A Sociedade Portuguesa de Matemática já veio dar conta dos estragos que estão a ser feitos: "SPM considera, o projeto de decreto-lei Currículo dos Ensinos Básico e Secundário, um passo atrás.
Em suma, a SPM não pode deixar de lamentar veementemente e de forma pública este intempestivo e progressivo desmantelamento dos pilares em que se apoia a Escola portuguesa e dos progressos tão duramente conquistados pelos nossos alunos e respetivas famílias e escolas – num processo que, se não cessar com brevidade, trará consequências que levarão décadas a corrigir." ( Rui Cardoso)
Não concordei com muitas medidas de Nuno Crato.

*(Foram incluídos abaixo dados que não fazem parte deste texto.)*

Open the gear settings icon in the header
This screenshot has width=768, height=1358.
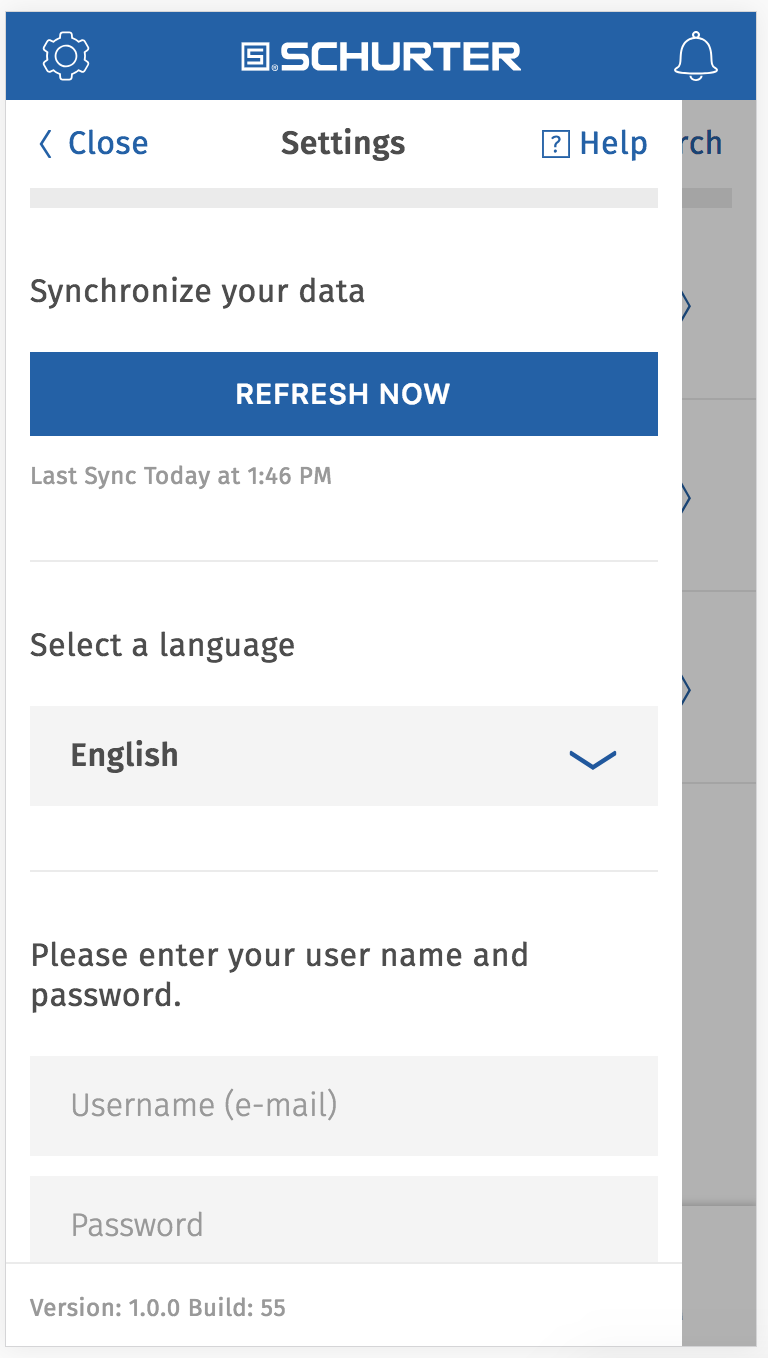click(66, 56)
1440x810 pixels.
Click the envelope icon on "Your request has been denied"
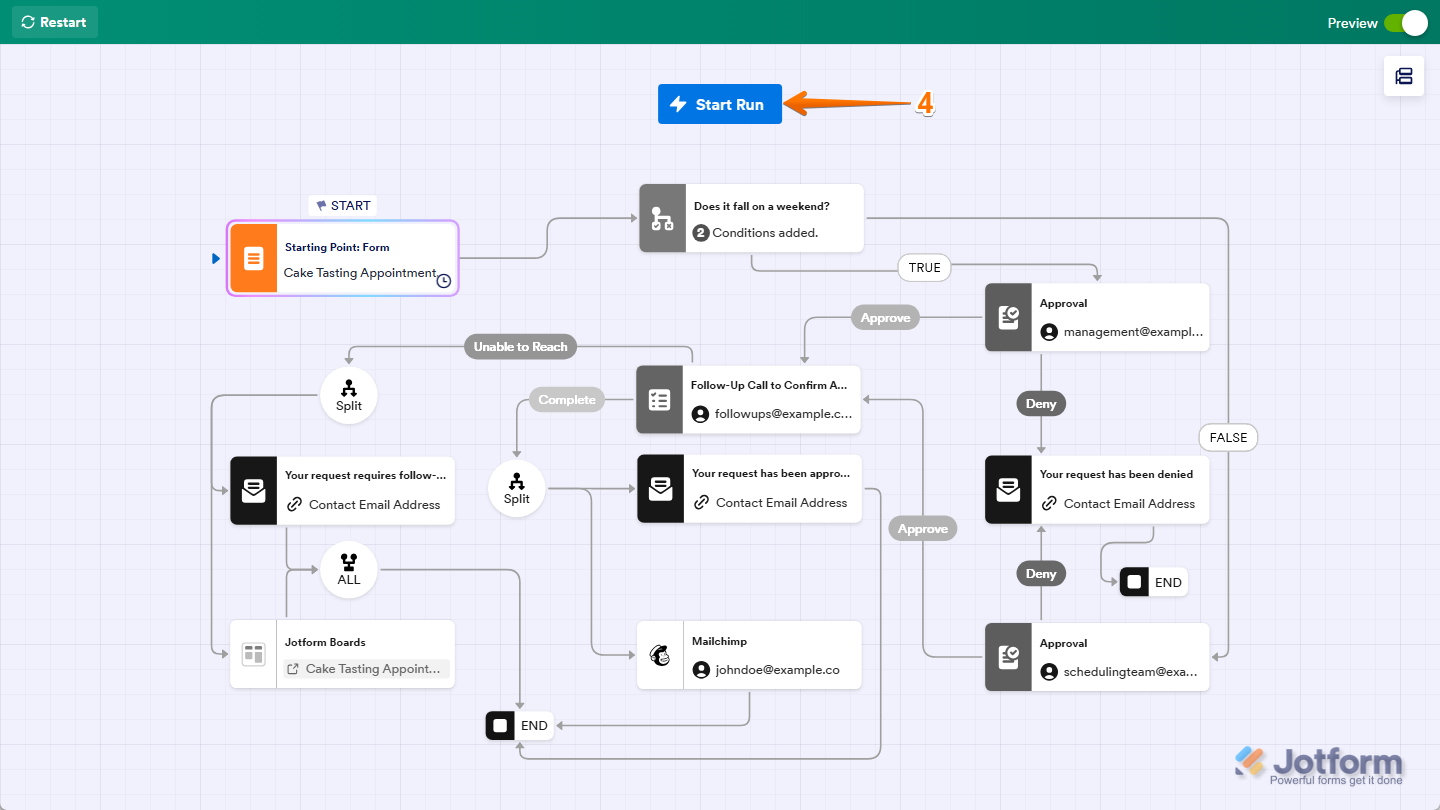click(1008, 489)
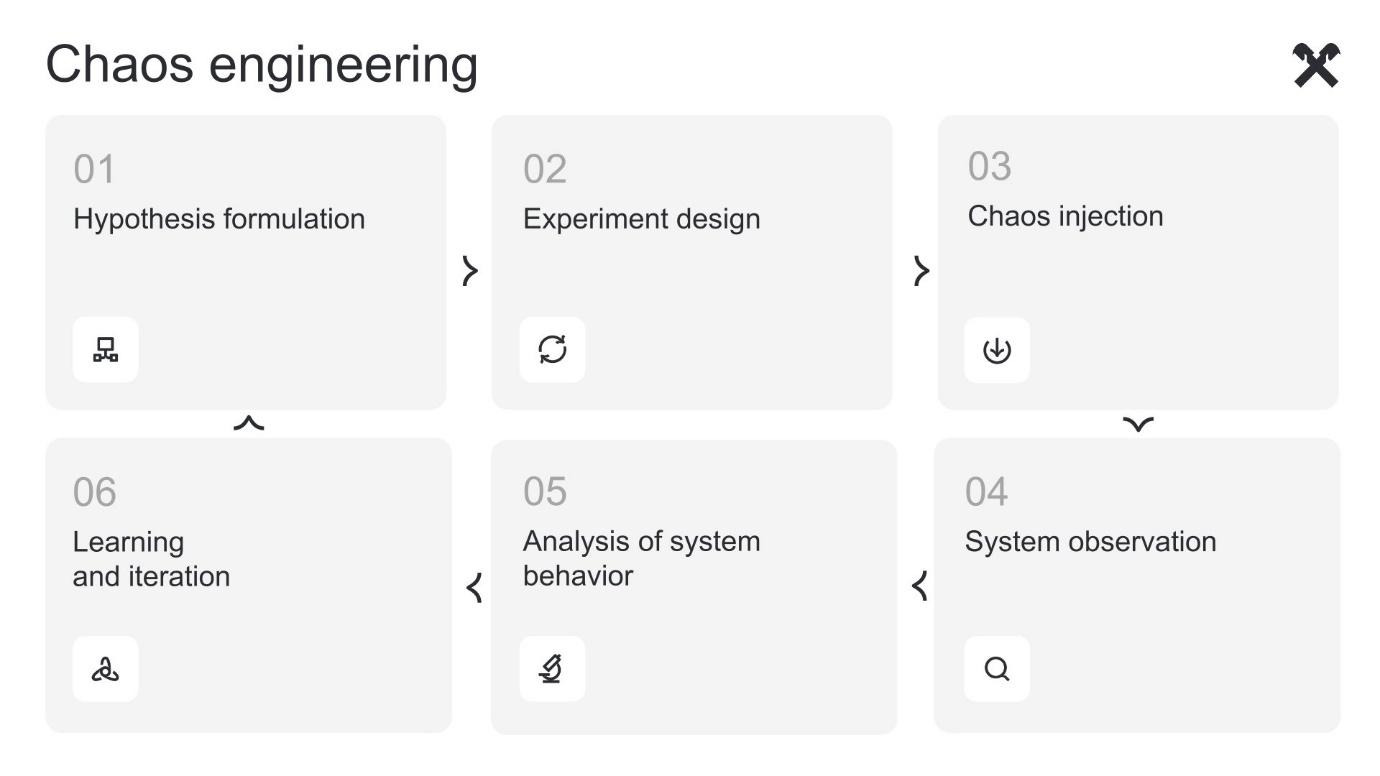The image size is (1380, 776).
Task: Click the Analysis of system behavior text
Action: click(641, 558)
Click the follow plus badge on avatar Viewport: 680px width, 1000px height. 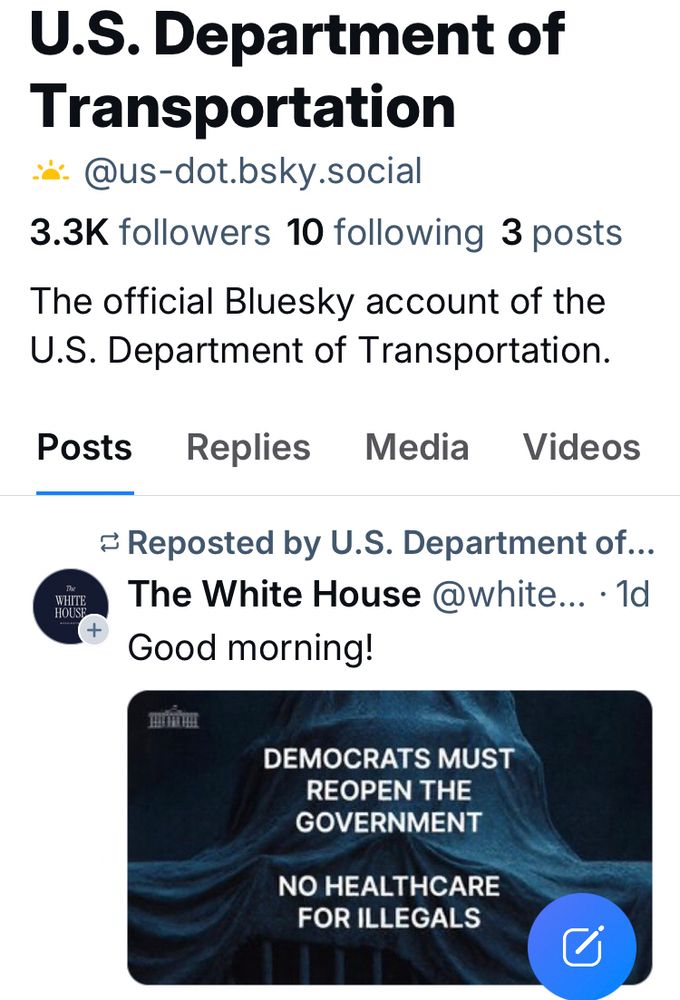pos(94,630)
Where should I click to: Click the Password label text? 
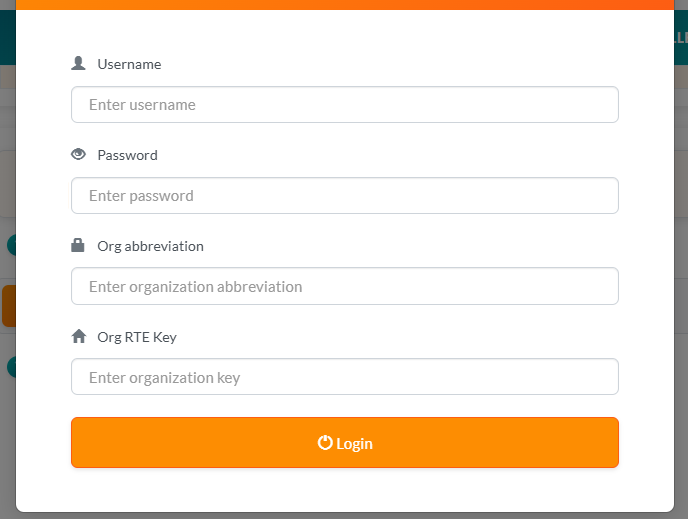click(127, 155)
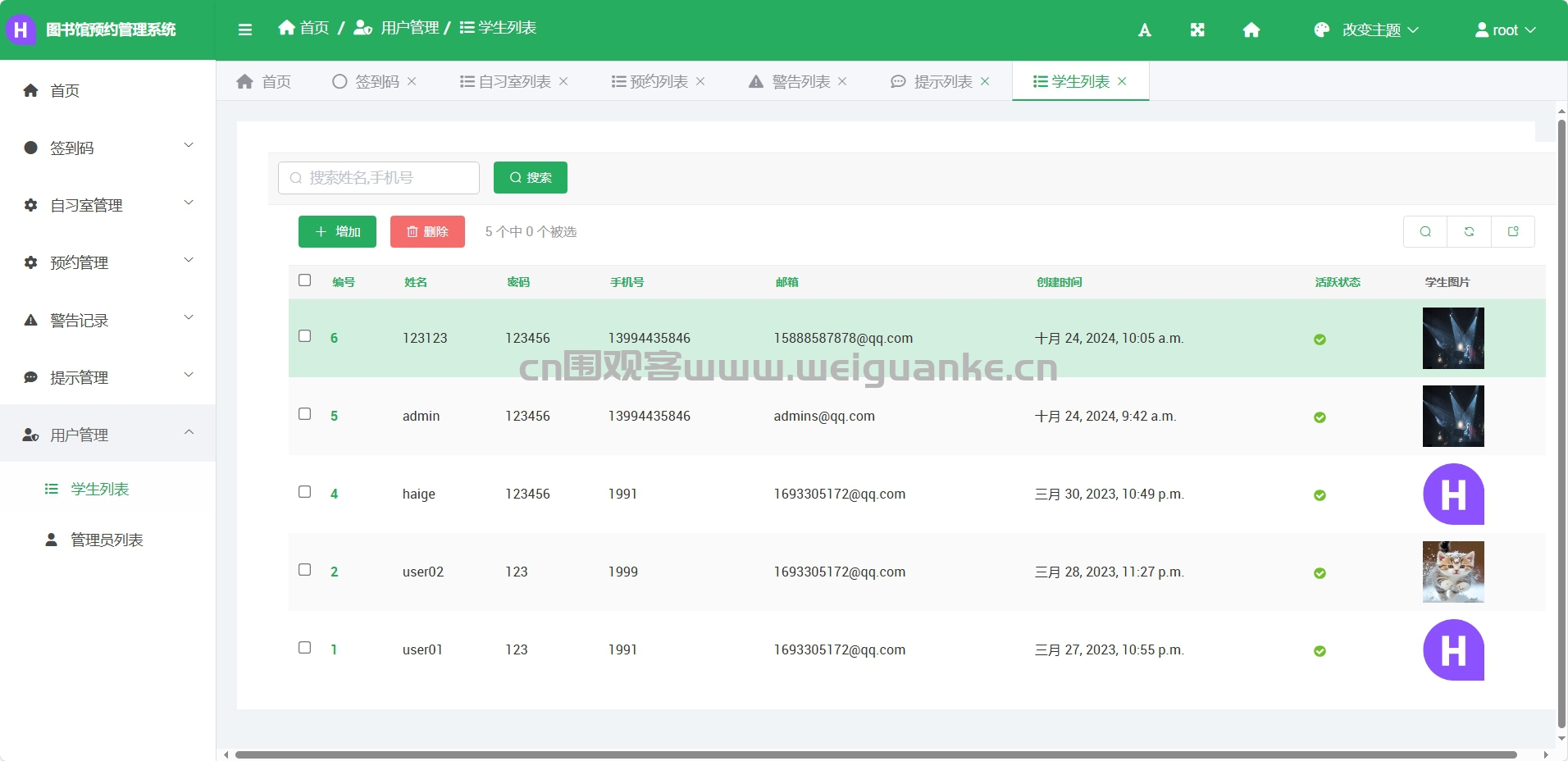The height and width of the screenshot is (761, 1568).
Task: Toggle fullscreen with the expand arrows icon
Action: coord(1197,30)
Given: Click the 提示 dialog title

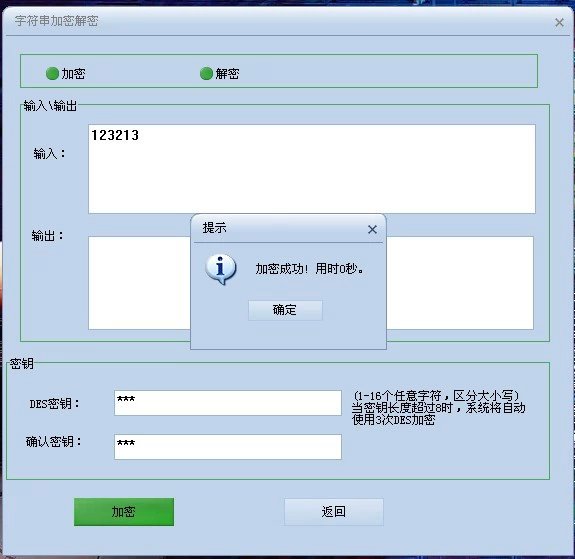Looking at the screenshot, I should point(215,228).
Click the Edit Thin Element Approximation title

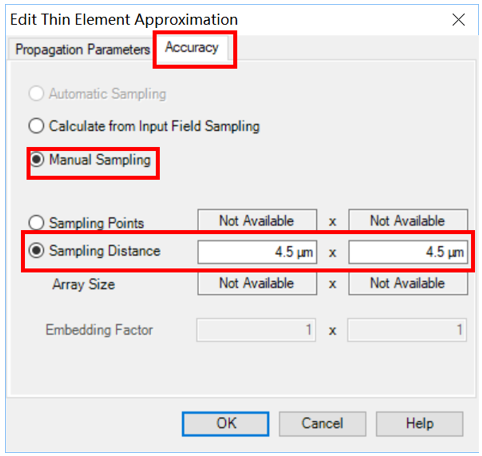point(124,19)

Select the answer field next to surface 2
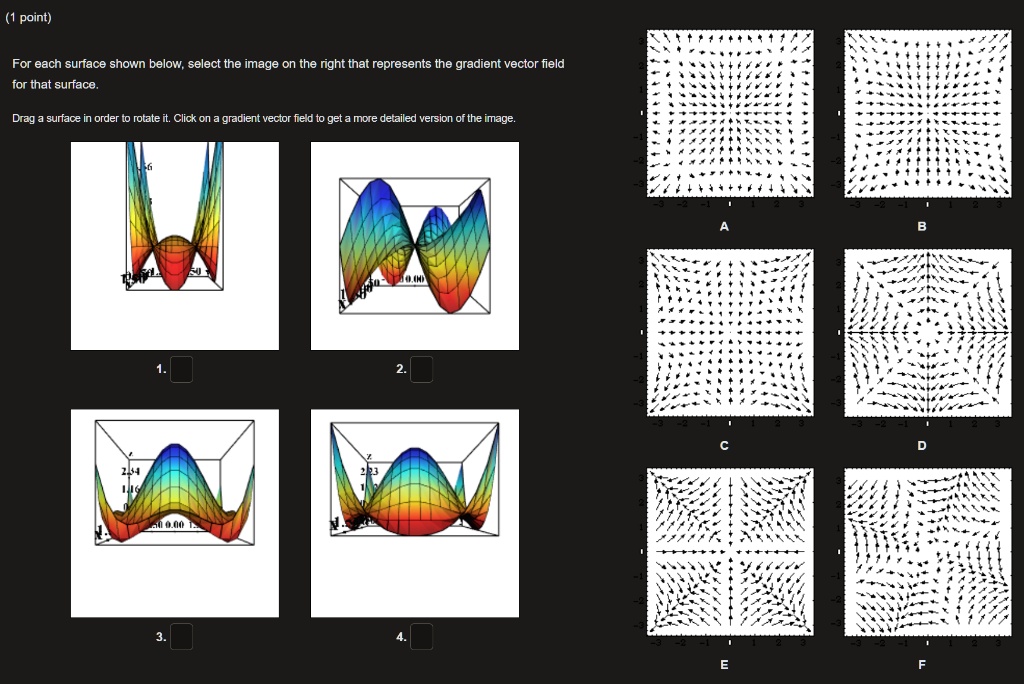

Discordei, por exemplo, quanto à questão do eduquês, cliché que só serve para mistificar (o falhanço de pedagogias erradas, a desorganização de recursos humanos, mudanças sistemáticas nos currículos), discordei de Crato quanto à questão do construtivismo, quanto à questão de falta de relevo dada às artes, e ainda por insistir nas medidas erradas que vinham do governo anterior, como a avaliação de desempenho, a prova de acesso à carreira profissional...
Críticas mas também elogios mereceu essa política educativa e sobre o assunto escrevi, por exemplo, nestes textos:

O que não se esperava era que sob o manto diáfano da fantasia da "escola na sociedade de classes", a confusão se instalasse na 5 de Outubro, dando espaço ao apagamento do que de positivo tinha sido feito, já que na sede da fenprof e para a maioria conveniente da assembleia da república, não há confusão nenhuma, é tudo "muito simples e muito claro!", como diria António Guterres.